= Beginning of Section =

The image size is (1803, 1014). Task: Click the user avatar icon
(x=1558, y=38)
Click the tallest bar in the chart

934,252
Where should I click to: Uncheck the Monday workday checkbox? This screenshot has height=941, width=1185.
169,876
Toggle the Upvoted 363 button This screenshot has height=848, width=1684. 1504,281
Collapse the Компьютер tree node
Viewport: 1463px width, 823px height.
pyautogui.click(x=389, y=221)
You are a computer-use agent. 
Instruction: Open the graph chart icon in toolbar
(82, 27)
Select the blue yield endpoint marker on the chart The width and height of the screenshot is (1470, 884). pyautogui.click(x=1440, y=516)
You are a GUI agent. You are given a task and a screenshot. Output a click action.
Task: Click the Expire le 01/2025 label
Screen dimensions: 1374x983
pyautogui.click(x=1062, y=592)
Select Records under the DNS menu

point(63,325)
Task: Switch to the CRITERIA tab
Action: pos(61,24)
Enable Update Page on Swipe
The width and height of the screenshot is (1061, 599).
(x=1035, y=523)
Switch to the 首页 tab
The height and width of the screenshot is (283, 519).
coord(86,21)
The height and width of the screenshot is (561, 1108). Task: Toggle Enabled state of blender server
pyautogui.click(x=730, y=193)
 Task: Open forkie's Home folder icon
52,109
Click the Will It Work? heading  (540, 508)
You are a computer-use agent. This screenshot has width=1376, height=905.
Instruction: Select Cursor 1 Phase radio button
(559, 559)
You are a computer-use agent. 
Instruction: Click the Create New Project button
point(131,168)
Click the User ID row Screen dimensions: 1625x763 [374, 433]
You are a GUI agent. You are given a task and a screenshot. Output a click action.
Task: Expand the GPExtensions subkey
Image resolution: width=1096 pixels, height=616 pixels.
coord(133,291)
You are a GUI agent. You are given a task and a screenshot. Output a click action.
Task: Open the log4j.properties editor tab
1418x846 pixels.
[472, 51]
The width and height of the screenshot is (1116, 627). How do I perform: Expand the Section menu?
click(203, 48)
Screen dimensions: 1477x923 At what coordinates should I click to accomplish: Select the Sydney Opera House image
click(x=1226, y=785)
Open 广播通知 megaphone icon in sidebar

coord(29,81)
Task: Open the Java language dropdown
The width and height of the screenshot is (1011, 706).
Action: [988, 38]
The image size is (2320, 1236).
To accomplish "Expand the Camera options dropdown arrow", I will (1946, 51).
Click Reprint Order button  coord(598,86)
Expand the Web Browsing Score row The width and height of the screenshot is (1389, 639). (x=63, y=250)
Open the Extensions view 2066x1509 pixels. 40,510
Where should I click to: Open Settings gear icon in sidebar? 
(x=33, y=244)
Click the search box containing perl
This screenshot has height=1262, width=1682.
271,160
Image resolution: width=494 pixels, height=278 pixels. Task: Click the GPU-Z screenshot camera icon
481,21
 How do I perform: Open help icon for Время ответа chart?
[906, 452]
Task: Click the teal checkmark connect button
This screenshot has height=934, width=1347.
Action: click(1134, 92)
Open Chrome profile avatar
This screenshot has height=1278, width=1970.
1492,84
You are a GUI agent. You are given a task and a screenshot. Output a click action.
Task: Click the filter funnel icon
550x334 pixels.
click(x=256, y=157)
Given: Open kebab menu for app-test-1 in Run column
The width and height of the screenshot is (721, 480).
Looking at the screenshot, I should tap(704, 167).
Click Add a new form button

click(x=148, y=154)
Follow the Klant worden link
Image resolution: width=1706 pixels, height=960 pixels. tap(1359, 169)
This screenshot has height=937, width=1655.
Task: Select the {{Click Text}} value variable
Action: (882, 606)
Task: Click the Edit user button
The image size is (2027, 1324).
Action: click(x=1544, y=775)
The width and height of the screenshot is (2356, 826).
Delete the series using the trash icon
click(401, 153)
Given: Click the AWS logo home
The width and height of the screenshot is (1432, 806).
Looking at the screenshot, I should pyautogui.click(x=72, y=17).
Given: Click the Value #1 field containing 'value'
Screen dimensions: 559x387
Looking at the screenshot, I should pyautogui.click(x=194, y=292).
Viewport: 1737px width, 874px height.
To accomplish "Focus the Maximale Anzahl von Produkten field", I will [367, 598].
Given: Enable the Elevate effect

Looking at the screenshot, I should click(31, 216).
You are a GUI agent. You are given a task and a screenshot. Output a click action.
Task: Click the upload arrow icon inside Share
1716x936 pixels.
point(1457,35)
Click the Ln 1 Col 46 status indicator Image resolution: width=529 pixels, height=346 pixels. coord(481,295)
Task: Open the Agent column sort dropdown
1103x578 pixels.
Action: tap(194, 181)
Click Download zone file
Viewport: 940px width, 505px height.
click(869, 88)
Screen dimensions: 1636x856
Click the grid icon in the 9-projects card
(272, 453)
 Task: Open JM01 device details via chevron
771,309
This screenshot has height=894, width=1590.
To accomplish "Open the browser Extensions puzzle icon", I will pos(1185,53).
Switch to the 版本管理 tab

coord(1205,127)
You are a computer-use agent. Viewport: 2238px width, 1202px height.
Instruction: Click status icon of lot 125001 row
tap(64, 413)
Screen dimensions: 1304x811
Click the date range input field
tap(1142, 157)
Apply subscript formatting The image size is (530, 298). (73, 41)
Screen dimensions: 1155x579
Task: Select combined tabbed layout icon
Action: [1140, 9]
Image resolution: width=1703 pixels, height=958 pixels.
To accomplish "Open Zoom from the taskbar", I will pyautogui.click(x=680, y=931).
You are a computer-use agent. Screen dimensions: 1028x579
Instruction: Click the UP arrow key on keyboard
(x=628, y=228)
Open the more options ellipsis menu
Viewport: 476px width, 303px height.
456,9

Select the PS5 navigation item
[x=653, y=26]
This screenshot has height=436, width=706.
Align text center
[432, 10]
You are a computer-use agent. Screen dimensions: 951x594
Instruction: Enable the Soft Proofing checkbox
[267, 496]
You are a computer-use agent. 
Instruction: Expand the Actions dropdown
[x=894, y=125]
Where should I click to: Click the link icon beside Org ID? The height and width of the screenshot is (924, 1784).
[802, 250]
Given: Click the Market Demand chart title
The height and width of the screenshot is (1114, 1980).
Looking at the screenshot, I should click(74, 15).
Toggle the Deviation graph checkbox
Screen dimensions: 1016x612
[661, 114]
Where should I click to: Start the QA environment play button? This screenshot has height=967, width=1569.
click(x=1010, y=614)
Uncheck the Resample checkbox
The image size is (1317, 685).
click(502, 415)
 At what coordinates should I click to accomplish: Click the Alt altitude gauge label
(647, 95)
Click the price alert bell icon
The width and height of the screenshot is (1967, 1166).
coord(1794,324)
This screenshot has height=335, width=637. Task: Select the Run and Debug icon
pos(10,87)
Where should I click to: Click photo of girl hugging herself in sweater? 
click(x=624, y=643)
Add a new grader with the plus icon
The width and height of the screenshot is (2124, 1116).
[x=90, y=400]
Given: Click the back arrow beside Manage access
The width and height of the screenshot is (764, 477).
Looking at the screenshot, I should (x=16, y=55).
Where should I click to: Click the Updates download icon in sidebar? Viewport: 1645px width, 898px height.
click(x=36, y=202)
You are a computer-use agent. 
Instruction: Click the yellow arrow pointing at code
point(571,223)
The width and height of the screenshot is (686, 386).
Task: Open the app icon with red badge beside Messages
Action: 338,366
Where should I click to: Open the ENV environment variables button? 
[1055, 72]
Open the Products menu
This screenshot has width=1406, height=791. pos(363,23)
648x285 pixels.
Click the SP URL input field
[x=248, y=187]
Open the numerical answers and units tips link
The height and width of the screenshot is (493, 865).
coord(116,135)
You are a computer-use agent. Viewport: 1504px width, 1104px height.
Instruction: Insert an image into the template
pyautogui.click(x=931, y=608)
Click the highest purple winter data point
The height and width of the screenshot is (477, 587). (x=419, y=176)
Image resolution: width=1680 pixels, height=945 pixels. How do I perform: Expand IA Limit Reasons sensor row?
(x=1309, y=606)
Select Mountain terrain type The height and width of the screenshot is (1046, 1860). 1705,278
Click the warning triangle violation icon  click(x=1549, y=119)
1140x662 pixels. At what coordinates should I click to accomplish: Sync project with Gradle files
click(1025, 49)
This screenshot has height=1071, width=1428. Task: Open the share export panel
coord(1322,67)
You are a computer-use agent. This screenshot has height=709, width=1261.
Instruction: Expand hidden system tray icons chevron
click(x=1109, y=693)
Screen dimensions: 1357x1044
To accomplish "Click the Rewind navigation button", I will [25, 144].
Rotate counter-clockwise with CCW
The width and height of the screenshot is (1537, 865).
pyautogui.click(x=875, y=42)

= End of Section =

#### EXERCISE REQUIREMENTS:
Your response must be one number, namely how many lines of the data contain the string "computer".

#### ANSWER TO THIS EXERCISE:
10